I don’t really plan to file an ad in the “personal” section of any web site or publication. Instead, this calls attention to a situation that many bicycle touring enthusiasts face. The reality is that there are very few people who would want to do self-supported bicycle touring: it is a demanding sport. As a result, it is difficult to find people who want to share the experiences and challenges of bicycle touring.
At one point I tried to recruit a friend to join me. This was an attempt that included full disclosure: this would entail some camping, carrying a load on the bike, and pedaling many miles over the course of a week or more. He laughed and said, “When I ride a long distance, my wife drops me off and picks me up at the end of the day.”
My recruiting efforts have expanded to people that I meet on my training rides. There are several people who I see regularly, but they are riding for a different reason than I am. Each one has a similar story and they certainly have a noble reason for riding. The reason is to get outside and get some exercise rather than working out in a stuffy gymnasium. Some are trying to recover from physical or medical difficulties like knee or back surgery. The rail trails give us about 25 miles of round trip exercise. When I turn the conversation to my 300 to 400 mile rides, their attention turns to the trees, the sky, and other things.
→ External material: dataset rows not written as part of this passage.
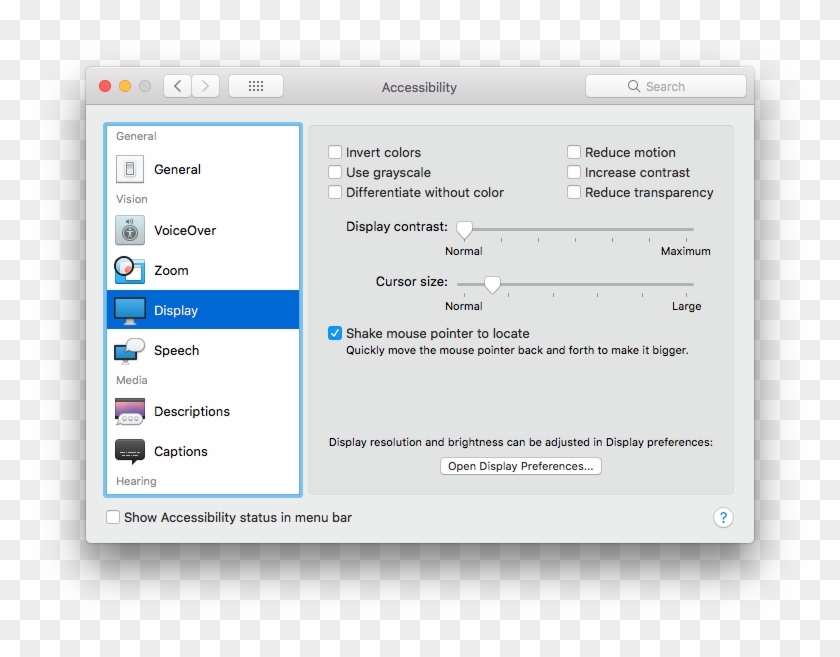Image resolution: width=840 pixels, height=657 pixels.
Task: Check Reduce motion
Action: [574, 151]
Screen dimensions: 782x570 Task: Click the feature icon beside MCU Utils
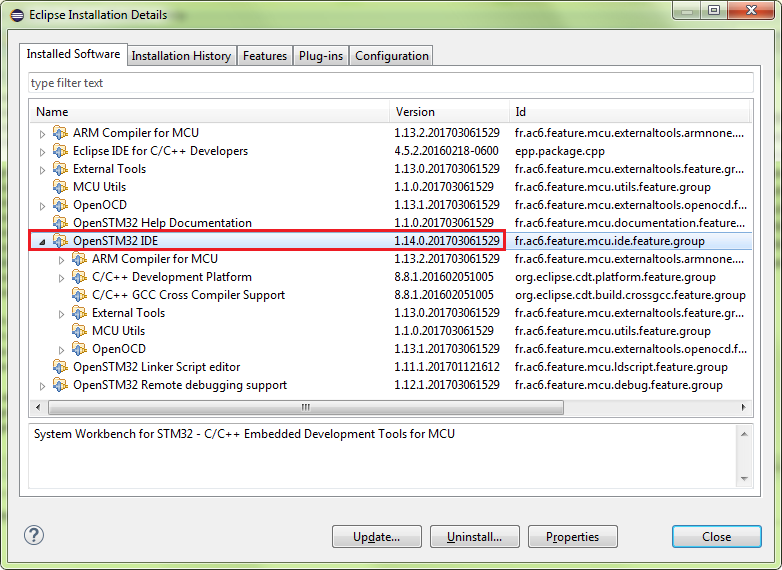tap(61, 187)
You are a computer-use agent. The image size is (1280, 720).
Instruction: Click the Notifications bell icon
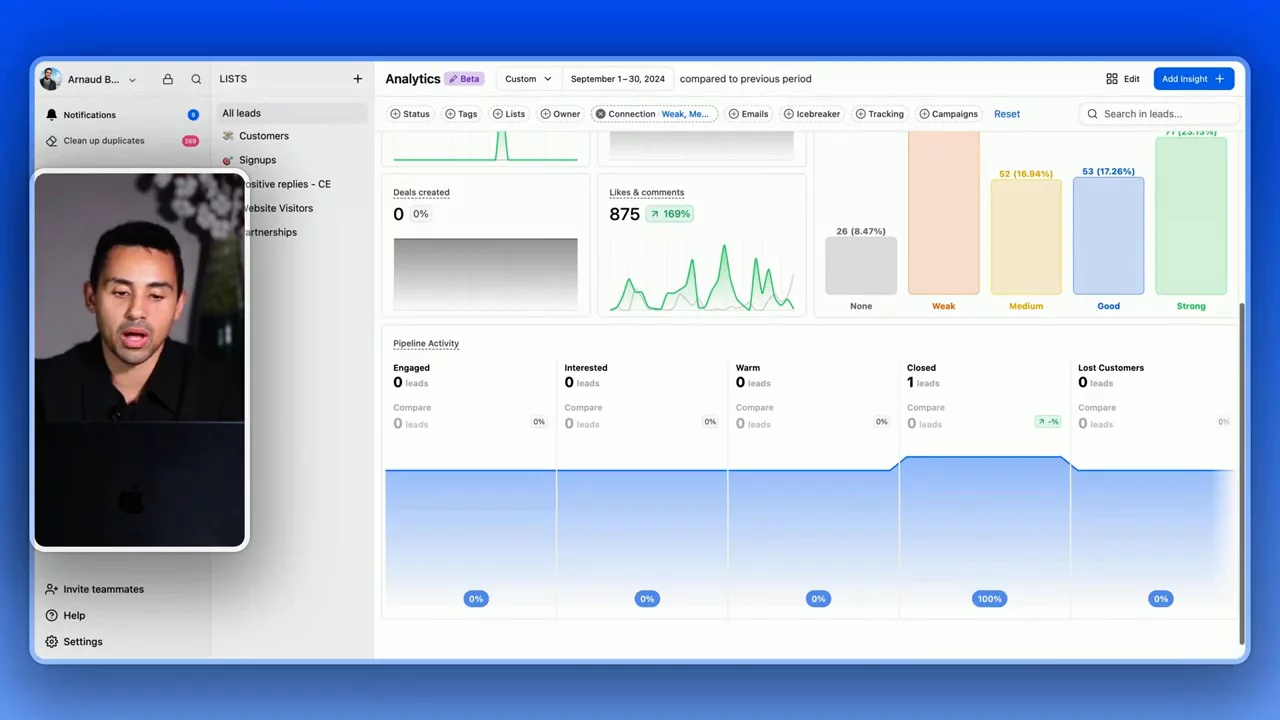pos(52,115)
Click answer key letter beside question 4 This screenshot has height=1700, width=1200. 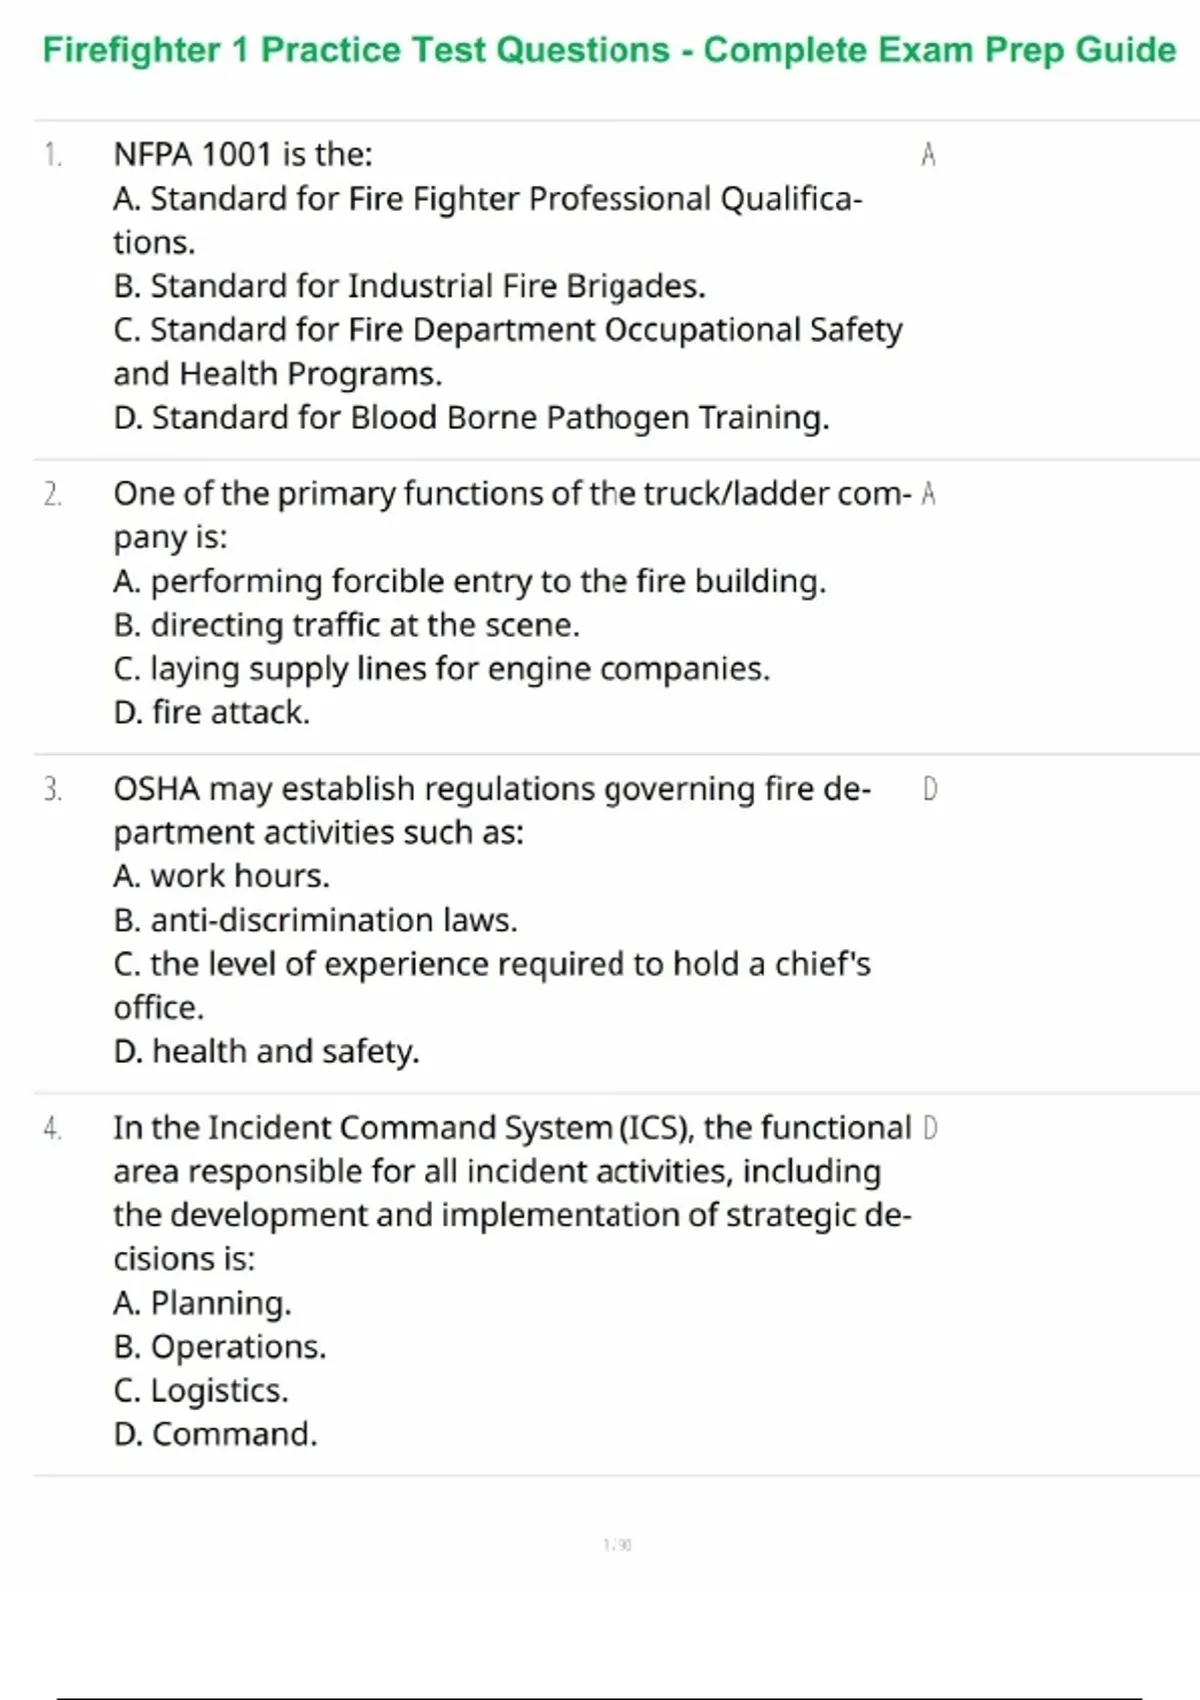point(929,1129)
There are people who take an active approach to test their personal interest in touring. The annual Erie Canal ride that is organized by Parks and Trails New York draws a number of people who are trying this supported tour to get some feeling for the sport. I have met quite a few of the approximately 500 people on the ride who even bought touring bikes for the experiment. I have collected a few email addresses in the hope that maybe one of them would become interested. Apparently by the end of the 400 mile Erie ride they had enough.
On my tours I have met still other people who jumped into bicycle touring with both feet, but were poorly prepared. On my recent ride from Pittsburgh to Georgetown I met a guy and his teenage son. At our first camp site together, I was struck by the outsized equipment that was awkwardly strapped to their bicycles. This included foam mattresses and a 2 ½ gallon water jug. I didn’t think that they would make it to Georgetown. However, they took advantage of bicycle shops along the way and made significant changes during the course of the trip. The last time that I saw them with nearly 250 miles behind us, they were looking much more streamlined. They were quickly learning how to tour successfully and I asked them if they would do this again. The answer was “no”; this was a one-time deal.
One final obstacle is that people who are looking for a companion intend to tour southeast Asia or coast to coast across the United States. Tours that get attention in the publications are of that type: a six day ride from Pittsburgh to Georgetown isn’t very sexy. I haven’t found anybody looking for a companion for a six to ten day tour.
Self-supported bicycle touring is something that I love to do, but it is challenging and there are always surprises of the kind that need to be overcome on the trail even though you may be in Maryland instead of Vietnam. That’s part of the fun of doing it for me. It’s not like an inn to inn “beer tour” or “gourmet food tour” where everything is managed for you and the highlight of the day is the beer or the food. On a self-supported trip you need to plan for eating and sleeping each day and the highlights are the many sights that you stop to enjoy and people that you meet along the way.
So, I will continue to travel alone on my bicycle, sharing my experiences in my travelogues. I would welcome a companion, but not having one will not stop me. The people who are crazy dedicated to bicycle touring like me are few.